第88話 厄介な勝利と、虐殺への道

 ●○●


 本陣に帰営する間、僕らエウドクシア軍(二人)にはあちこちから称賛の声が投げかけられた。まぁ、一応この戦の大義名分だし、兵士たちもベアトリーチェが何者か、知っているだろうからね。そんな彼女が、自ら戦場に出て、敵の大将を討ち取った。ある意味、シンデレラストーリーのようなものだ。

 帝国軍の首脳らとしても、兵士たちの士気高揚につながると考えたから、僕がベアトリーチェの代わりに戦功を立てるという案を呑んでくれたのだろう。まぁ、彼らが予想していたのは、適度な手柄程度のものだろうけど、まぁ、そこは運が悪――良かったと思って欲しい。

 幻術でベアトリーチェの顔になった僕は、スタルヌートの背に揺られながら、彼らににこやかに手を振りつつ、ゆっくりと本陣に戻っていった。

 本陣の天幕に入ると、帝国の軍人たちが拍手で出迎えてくれた。


「ご苦労。いやはや、まさかデカント・タラチネスの首を取って帰ってくるとは、思ってもおらなんだわ」


 帝国の中央から派遣されてきたらしい、この戦におけるタルボ侯の次に偉い将軍さんが、バンバンと両手を叩きつつ僕の功績を褒めてくれる。いや、僕のじゃないや。ベアトリーチェの、だ。ここ、間違えちゃダメ。

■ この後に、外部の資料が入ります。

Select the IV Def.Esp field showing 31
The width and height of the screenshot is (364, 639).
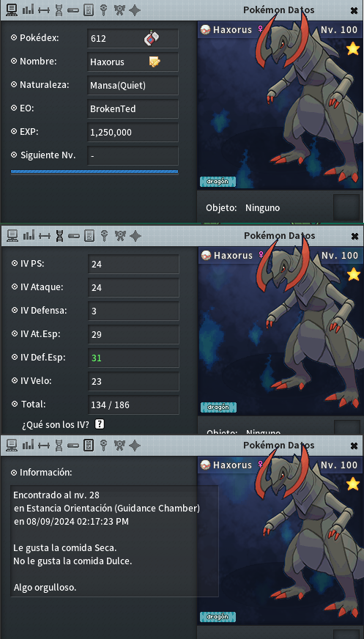[133, 358]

「いえ、僕だって別に、大将を倒して帰ってくるつもりなんて、ありませんでしたよ。ただ、向こうのご指名だったもので……」

「いやいや。別に責めておるわけではない。むしろ、あの豪傑を馬上戦であっさりと倒してしまった貴殿に、武人として素直に敬意を示しておるのだ。幻術師と聞いておったからな」

「我が家の方針で、ある程度【魔術】なしでも戦えるようにしておくようにしているんです。まぁ、我が姉には遠く及びませんが……」


 まぁ、たしかに魔術師として紹介された人間が、普通に近接戦で敵将を討ち取ってきたといわれたら、多少戸惑いもするか。とはいえ、僕と同じく魔術師として名を馳せているグラなら、もっとあっさり勝っているだろうが。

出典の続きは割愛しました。